这里虽然看不见人的影子,但时不时有车辆驶过,打车应该不难。
她冷哼一声,怪声怪气道:
“江总日理万机,还是快去忙三亿的项目吧,把我放在这里就行。”
本以为会像之前无数次争吵那样,江渡干脆利落让她下车,然后快速开车离开。
谁知他忽地扯住她手腕,语气是从未有过的认真,
“姜芜。”
他唤她的名字,
“其实我来找你......”
就在这时,刺眼的白光忽然撞进来。
一瞬间天地失声,只有轮胎摩擦地面的尖啸刺进耳膜。
她还没来得及转头,身体已经被一股力道狠狠箍住。
江渡的手臂正死死扣着她的头,把她往怀里按。
她的脸被迫贴着他的胸膛,隔着衬衫,听见他又重又快的心跳声,像要撞破胸腔。
他不断收紧手臂,用力得像是要把她揉进骨头里。
一阵天旋地转。

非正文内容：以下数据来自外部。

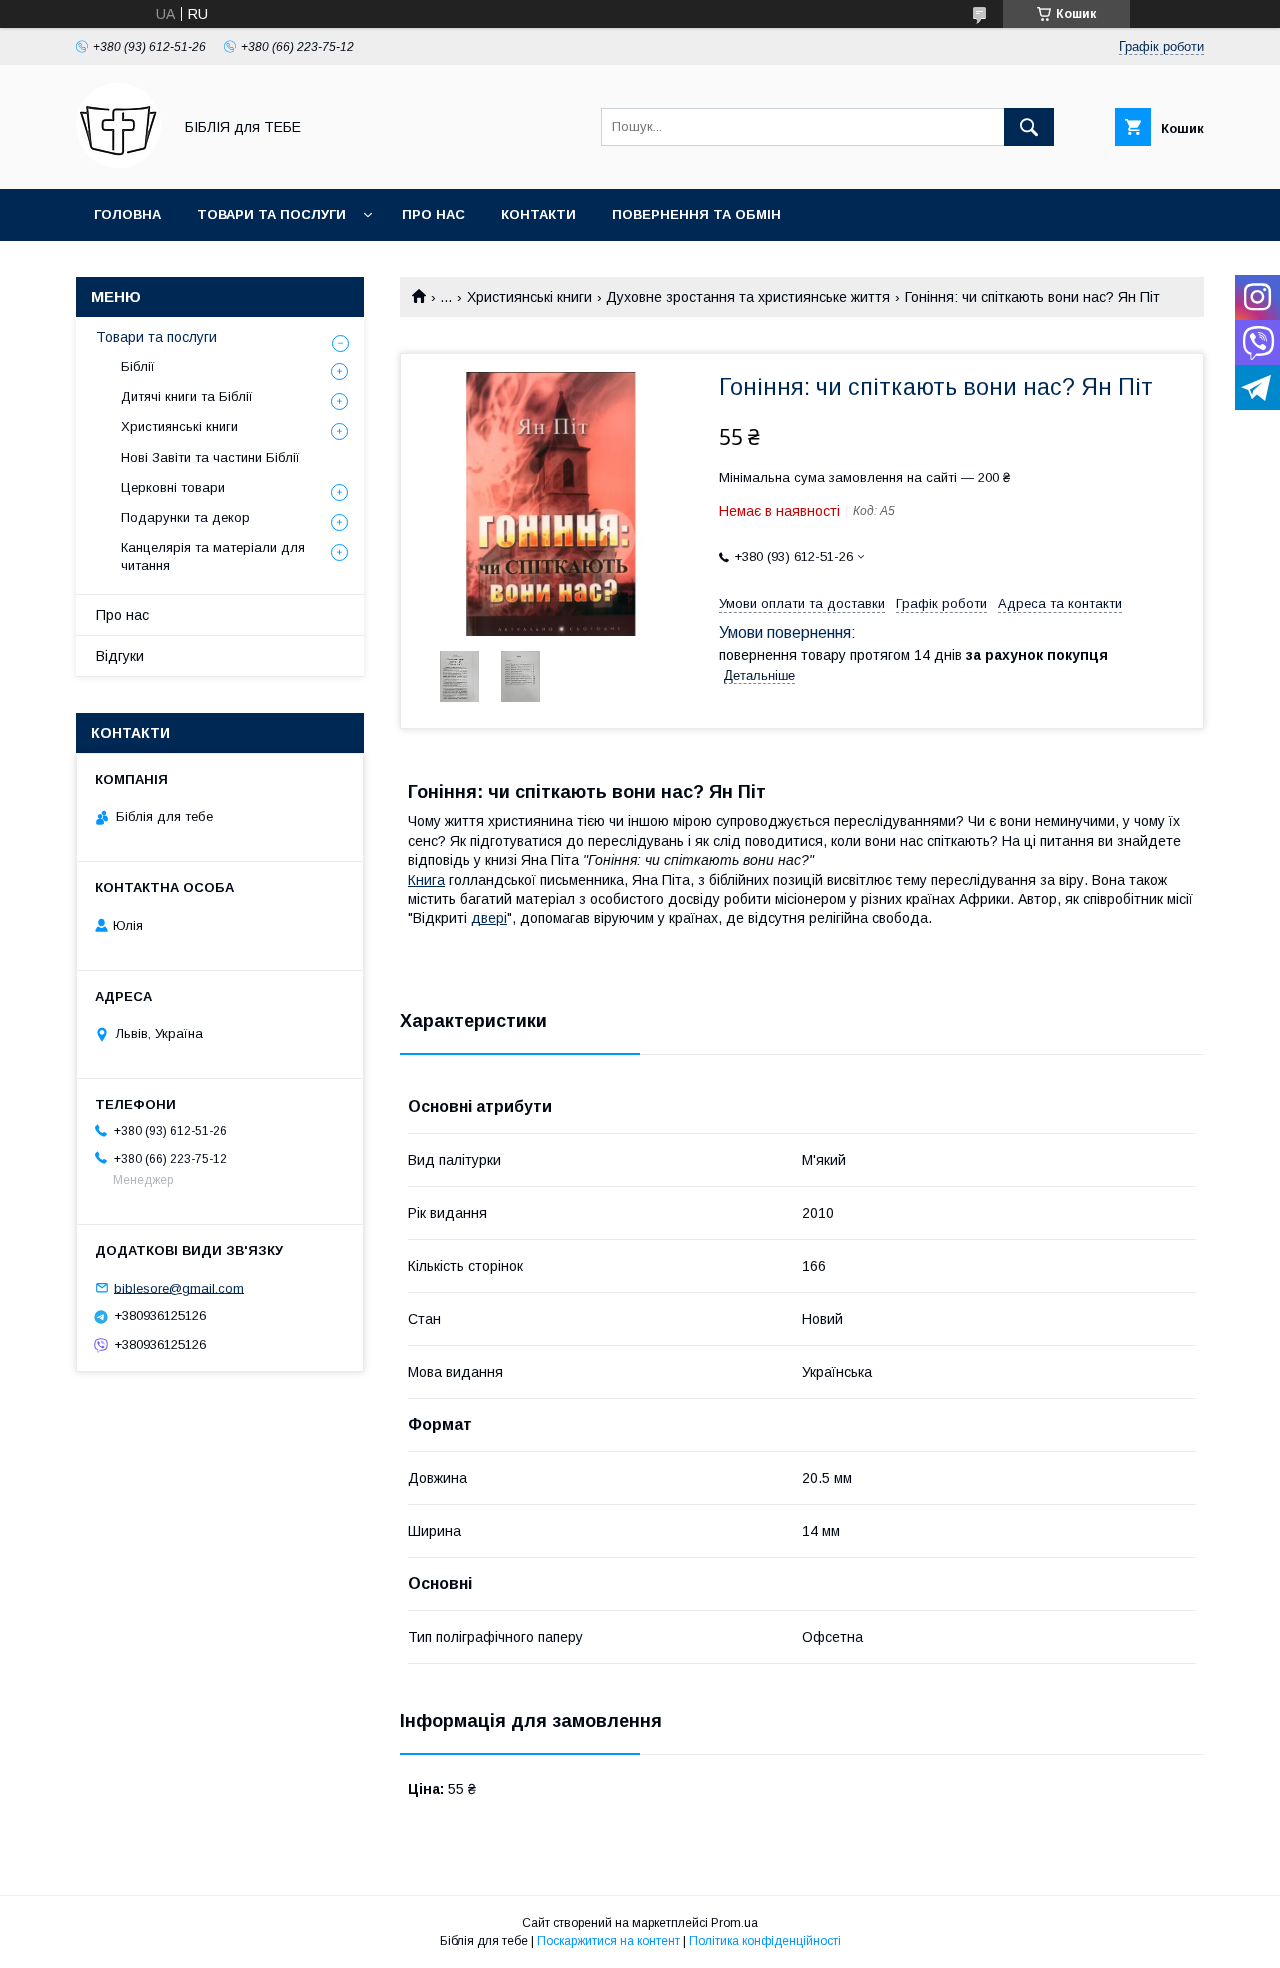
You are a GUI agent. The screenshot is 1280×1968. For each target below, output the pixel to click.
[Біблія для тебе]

黑暗从四面八方涌过来,把她的意识一点一点往下拽。
她最后看见的,是江渡垂下来的手。
——
再睁眼,入目皆是黑白灰。
什么鬼?她死了吗?这是她的棺材吗?
姜芜盯着那片白晃晃的棺材板,脑子里冒出的第一个念头是:
她明明交代过,她的棺材要粉色的,前面印着helloKitty的那种。
爸爸妈妈当时也点了头的,哥哥还打趣说她幼稚。
结果就给她这个?
好歹她也给他们姜家当了二十多年女儿,死后连个自己喜欢的棺材都得不到?
她真的要闹了!
正准备飘出棺材,去灵堂大闹一场时,姜芜忽然发现不对劲——
诶,这个棺材顶居然有灯!
她眨了眨眼,微微转头环顾四周。
灯,窗帘,玻璃展示柜摆满了高达......
这不是棺材,是房间。
她不是出车祸死了吗?
怎么会躺在陌生的房间里?
姜芜刚要起身一探究竟,门外传来敲门声,一道中年男人恭恭敬敬的声音在耳边响起:
“少爷,早餐已经准备好了。”
少爷?
姜芜愣住。
那个男人喊她少爷是什么意思?
怎么声音那么熟悉,像是江家管家张叔。